(Metin Bölümü)
☆ ☆ ☆ ☆
Gerçek: Bir çok insana göre gezginler sorumluluktan kaçan, gerçek!? Dünya’ya uyum sağlayamayan serserilerdir. Kabul ediyorum, seyahat etmek bir çok normal durumun dışında davranmama sebep olabilir. Buna davranışlarım, fikirlerim, tepkilerim, yaşam tarzım da dahildir. Hatta bir serseri olduğumu bile söyleyebilirim. Fakat bu beni bir hayal dünyasının kahramanı yapmaz. Seyahat ederken düşündüğünüzün tam tersine, gerçek sandığınız hayatta yaşarken hiç olmadığım kadar disiplinli davranmak zorundayım. Gerçekten disiplinli bir hayatım olmadığını düşünenlere blogumu detaylı bir şekilde incelemelerini tavsiye ederim. Hem gerçek denilen hayatın sadece 9’dan 5’e kadar dört duvar bir ofiste ekrana bir takım yazılar yazmak olduğunu düşünüyorsanız vakit kaybetmeden bir psikologa görünmelisiniz.
Gezginler hakkında duyduğunuz veya karşılaştığınız başka önyargılar var mı? Yorumlarınızı merakla bekliyorum.
http://www.youtube.com/watch?v=iJI6qsj5mEs
En gıcık soru bu değirmenin suyu nereden geliyor. yeri geliyor sokakta uyuyorsun, yeri geliyor eksi derecelerde otostop çekiyorsun, yeri artık yiyorsun, yeri geliyor mideniz bozuluyor altınıza sıciyorsunuz hahah hepsi gerçek lan bunların. Onların araba parasıyla kaç yıl gezilecegini anlatmak lazım.
☆ ☆ ☆ ☆
(Mevcut Veriler)
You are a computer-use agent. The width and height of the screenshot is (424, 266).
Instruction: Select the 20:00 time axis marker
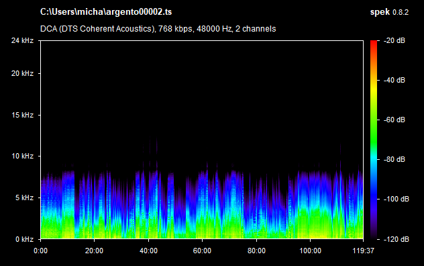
☆ ☆ ☆ ☆
(Görevler)
**A)** Gezginler hakkındaki metne göre yazar, disiplinli bir hayatı olmadığını düşünenlere ne yapmalarını tavsiye ediyor?
**B)** Gezginler hakkındaki metni "Gezginler hakkında duyduğunuz" ifadesinin geçtiği yerden başlayıp "gezilecegini anlatmak lazım." ifadesinden sonra bitecek şekilde yeniden yazın ve "önyargılar" ifadesini "yanlış kanılar" ile değiştirin.
Yalnızca metindeki bilgileri kullanın.

(Sırayla Yanıtlar)
**A)** Blogunu detaylı bir şekilde incelemelerini tavsiye ediyor.

**B)**
Gezginler hakkında duyduğunuz veya karşılaştığınız başka yanlış kanılar var mı? Yorumlarınızı merakla bekliyorum.
http://www.youtube.com/watch?v=iJI6qsj5mEs
En gıcık soru bu değirmenin suyu nereden geliyor. yeri geliyor sokakta uyuyorsun, yeri geliyor eksi derecelerde otostop çekiyorsun, yeri artık yiyorsun, yeri geliyor mideniz bozuluyor altınıza sıciyorsunuz hahah hepsi gerçek lan bunların. Onların araba parasıyla kaç yıl gezilecegini anlatmak lazım.